Indonesia Masuki Era Bonus Demografi, 67 Persen Penduduk Berada pada Usia Produktif
JAKARTA – Indonesia memasuki periode penting dalam pembangunan nasional dengan dominasi penduduk usia produktif yang mencapai sekitar 67 persen dari total populasi pada tahun 2026. Kondisi ini menjadi peluang strategis bagi Indonesia untuk mempercepat pertumbuhan ekonomi, meningkatkan produktivitas, dan memperkuat daya saing di tingkat global.

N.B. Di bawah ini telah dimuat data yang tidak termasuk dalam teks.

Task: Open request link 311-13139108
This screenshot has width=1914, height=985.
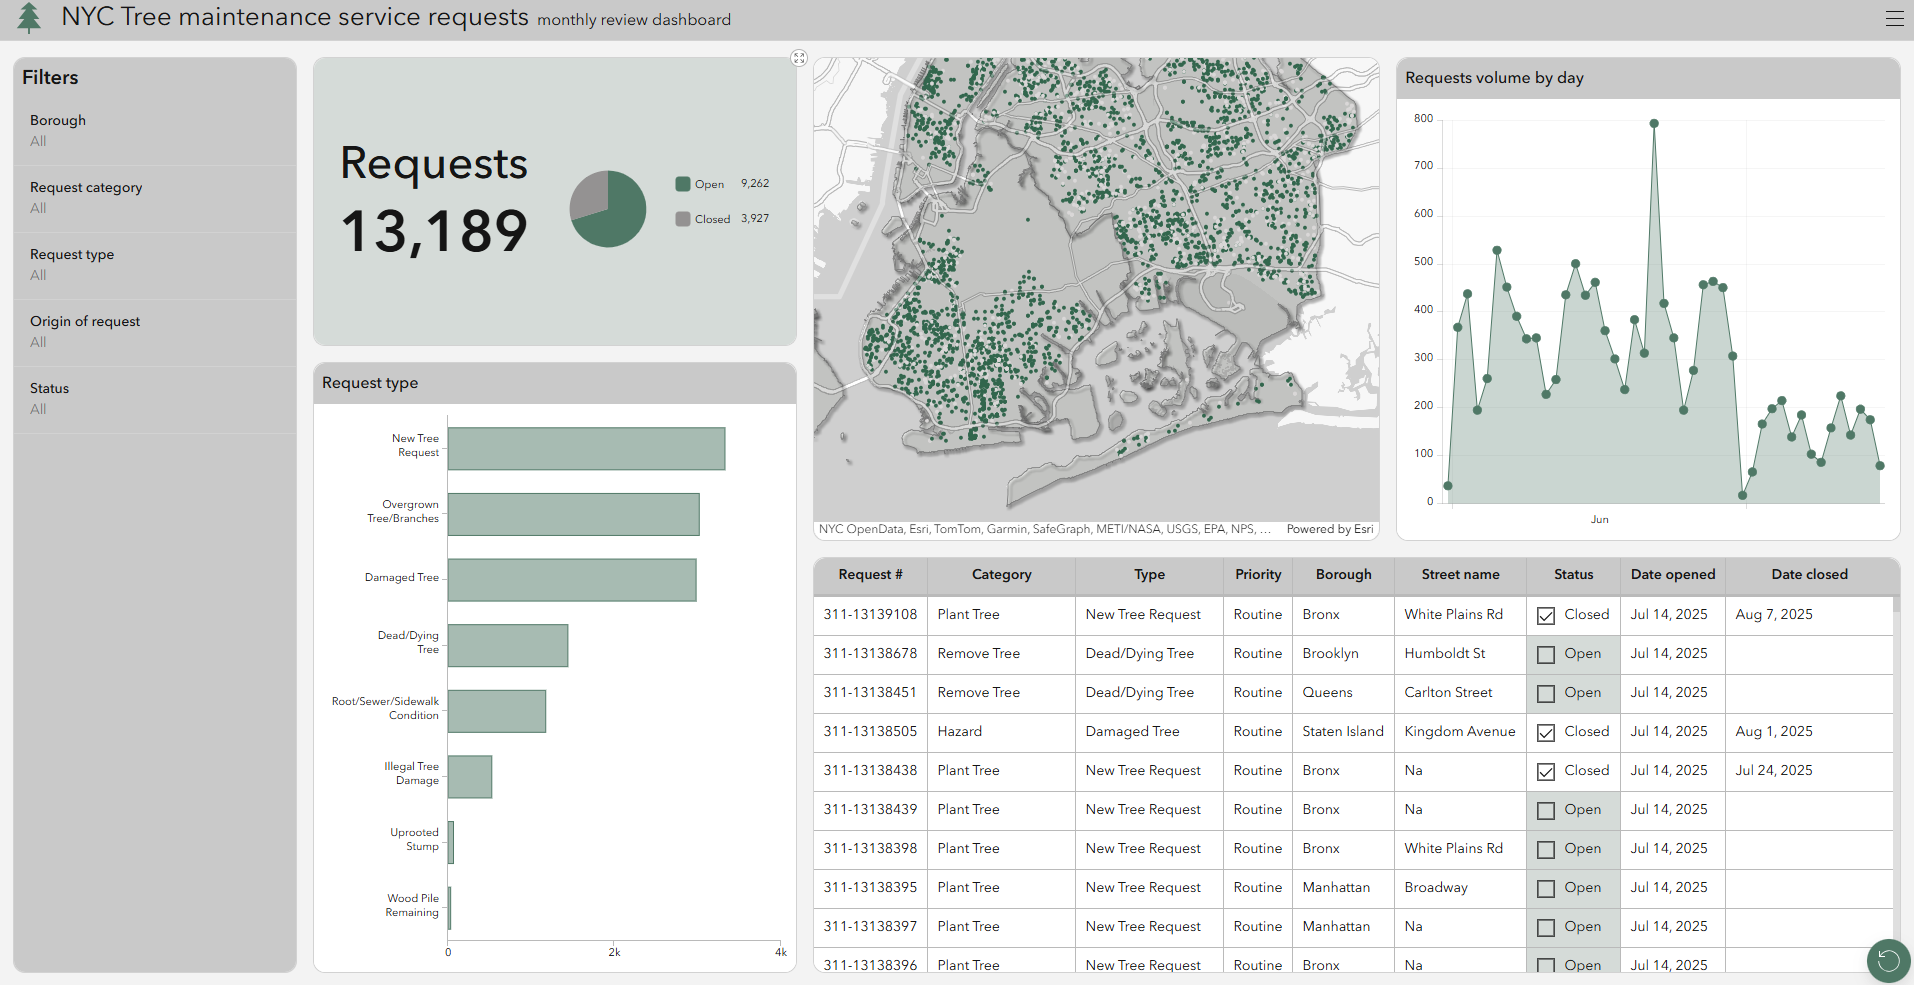Action: click(870, 614)
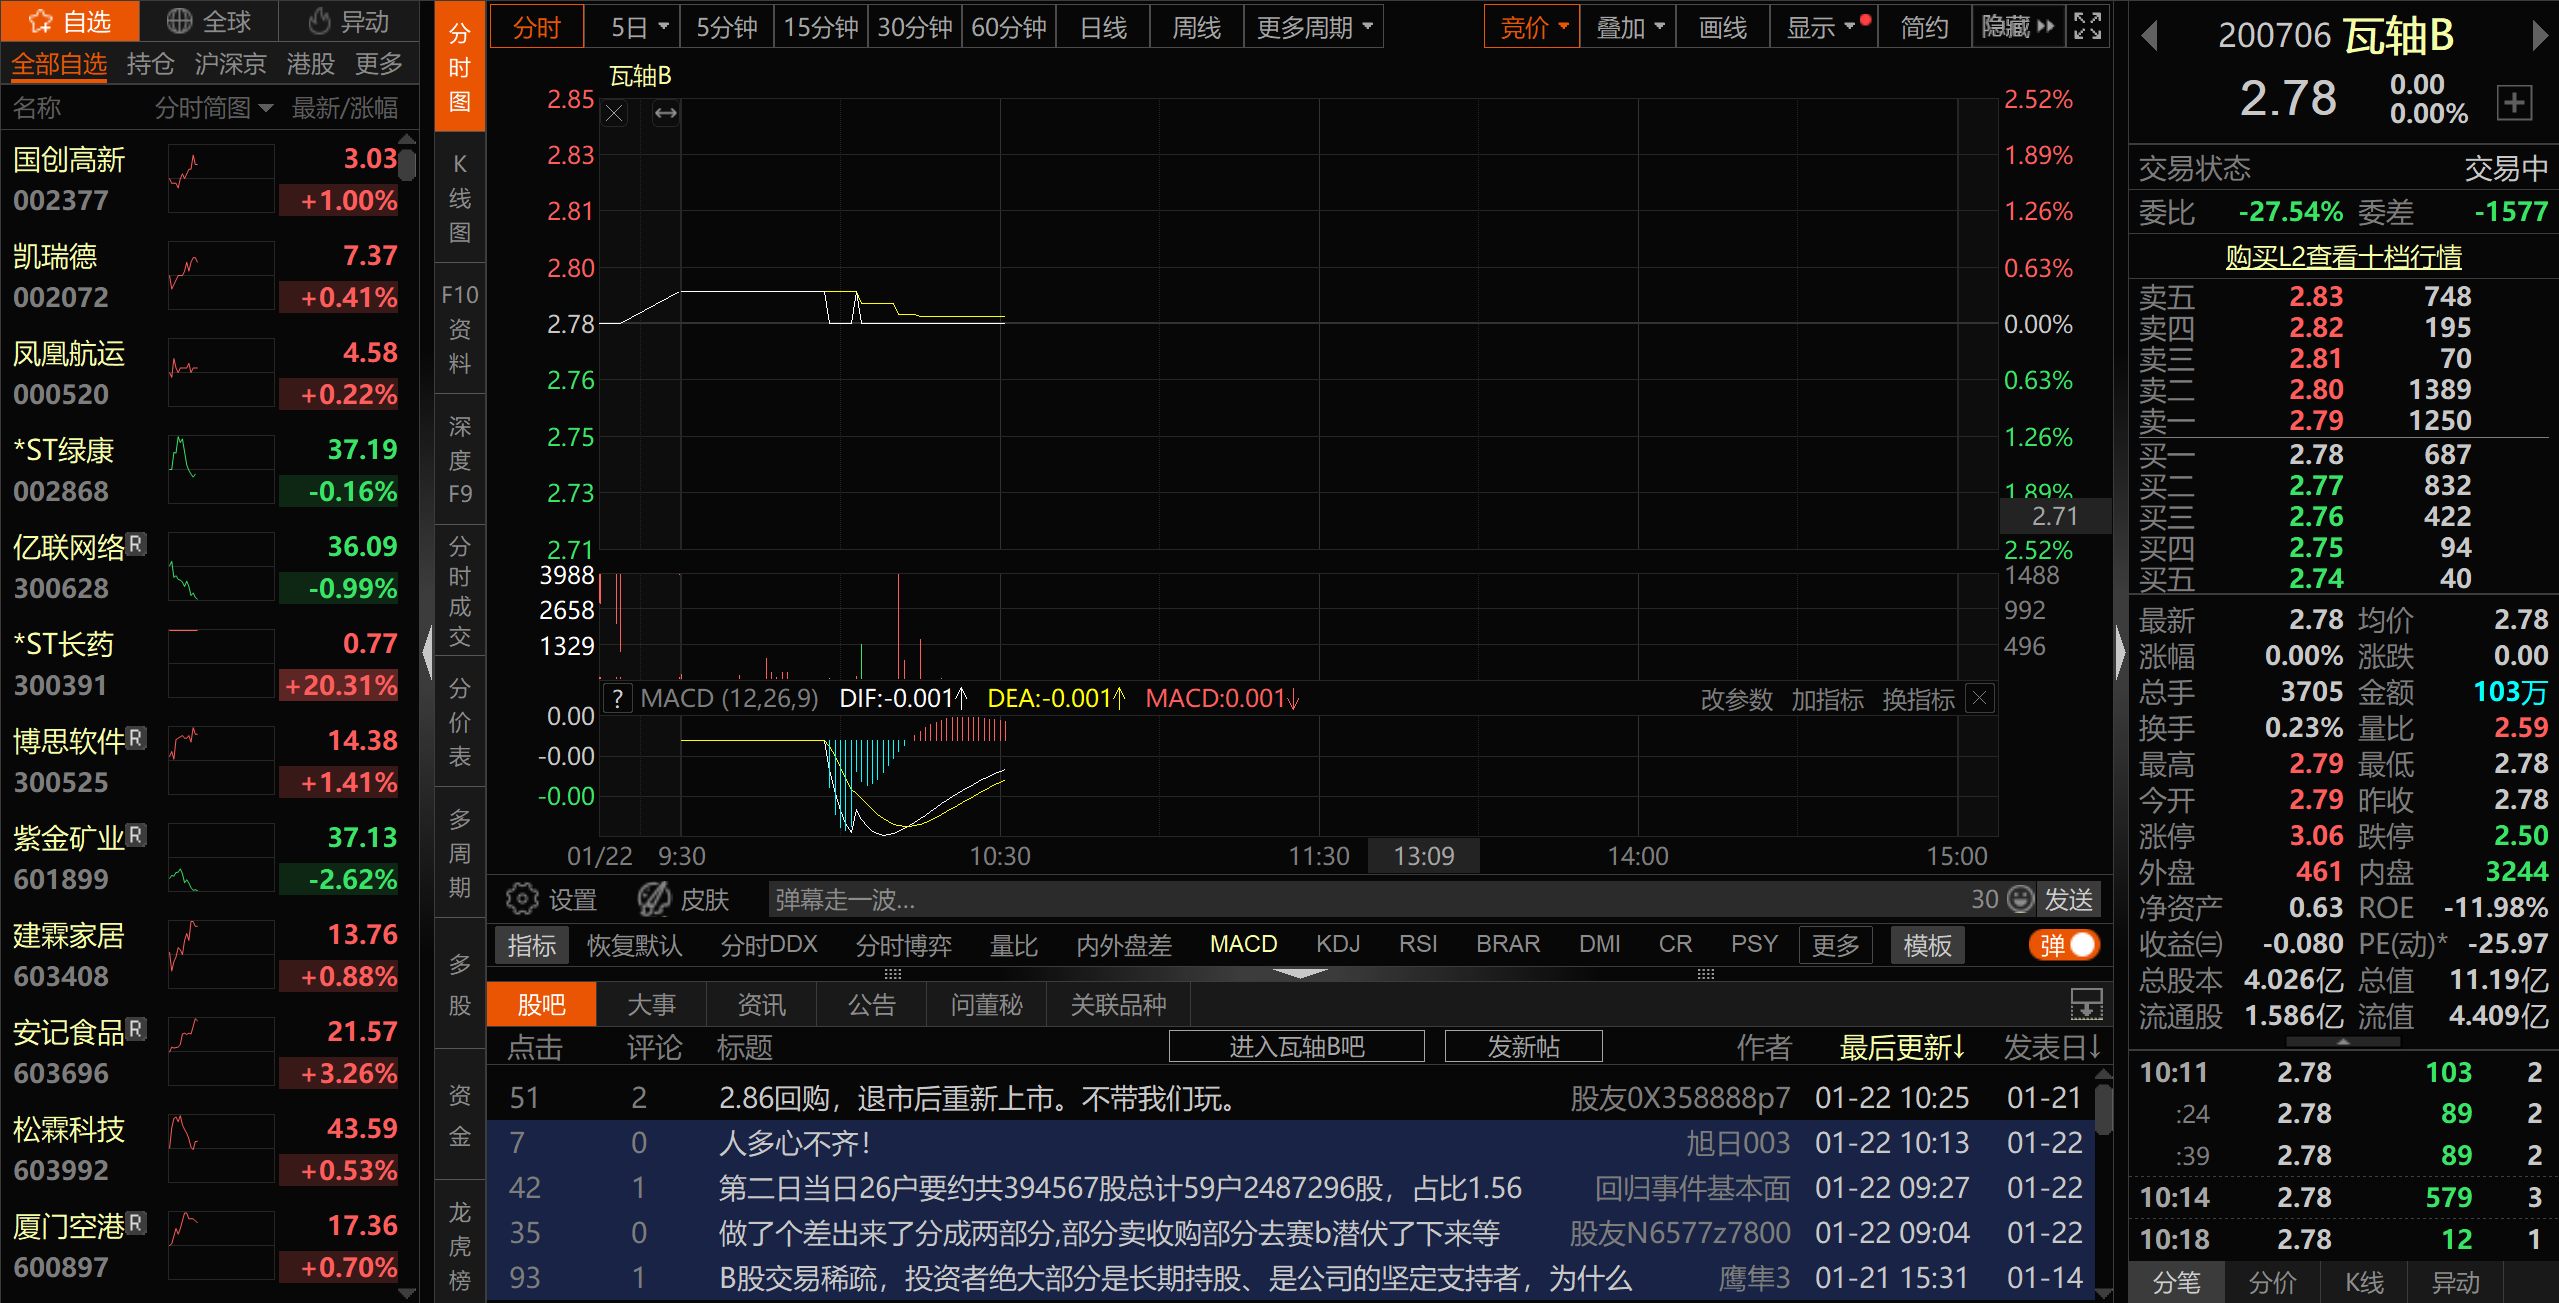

Dengan jumlah penduduk yang diperkirakan mencapai sekitar 280 juta jiwa, Indonesia menjadi salah satu negara dengan populasi terbesar di dunia. Dari jumlah tersebut, mayoritas berada pada rentang usia produktif 15 hingga 64 tahun, yang merupakan kelompok usia utama dalam aktivitas ekonomi, dunia kerja, dan pengembangan inovasi.
Para ekonom menilai kondisi ini sebagai bonus demografi, yaitu situasi ketika jumlah penduduk usia produktif jauh lebih besar dibandingkan kelompok usia nonproduktif. Bonus demografi dapat menjadi modal besar bagi pembangunan apabila didukung oleh kualitas sumber daya manusia yang memadai serta tersedianya lapangan kerja yang cukup.
Besarnya jumlah tenaga kerja potensial diyakini dapat mendorong peningkatan produktivitas nasional. Selain itu, tingginya populasi usia produktif juga berpotensi memperkuat konsumsi domestik yang selama ini menjadi salah satu pilar utama pertumbuhan ekonomi Indonesia.
Namun demikian, bonus demografi juga menghadirkan tantangan. Pemerintah dan dunia usaha perlu memastikan tersedianya kesempatan kerja yang memadai agar pertumbuhan jumlah tenaga kerja tidak berujung pada peningkatan pengangguran. Ketersediaan lapangan kerja yang berkualitas menjadi faktor penting dalam mengoptimalkan potensi demografi tersebut.
Untuk menjawab tantangan tersebut, berbagai program peningkatan kualitas sumber daya manusia terus diperkuat. Pendidikan vokasi, pelatihan keterampilan, pengembangan kompetensi digital, sertifikasi profesi, serta program peningkatan kapasitas tenaga kerja menjadi bagian dari strategi nasional dalam mempersiapkan generasi produktif Indonesia.
Selain sektor pendidikan dan ketenagakerjaan, investasi pada kesehatan masyarakat juga dinilai sangat penting. Penduduk usia produktif yang sehat dan memiliki kompetensi tinggi akan memberikan kontribusi lebih besar terhadap pertumbuhan ekonomi dan pembangunan nasional.
Pengamat pembangunan menilai bahwa keberhasilan Indonesia memanfaatkan bonus demografi akan sangat menentukan posisi negara dalam beberapa dekade mendatang. Negara-negara yang berhasil mengelola bonus demografi umumnya mampu meningkatkan pendapatan per kapita, mempercepat industrialisasi, dan memperkuat daya saing ekonomi.
Dengan sekitar 67 persen penduduk berada pada usia produktif, Indonesia memiliki peluang besar untuk menjadi kekuatan ekonomi utama di kawasan dan dunia. Kunci keberhasilan terletak pada peningkatan kualitas sumber daya manusia, penciptaan lapangan kerja yang berkelanjutan, serta kebijakan pembangunan yang mampu mengubah bonus demografi menjadi bonus kesejahteraan bagi seluruh rakyat Indonesia.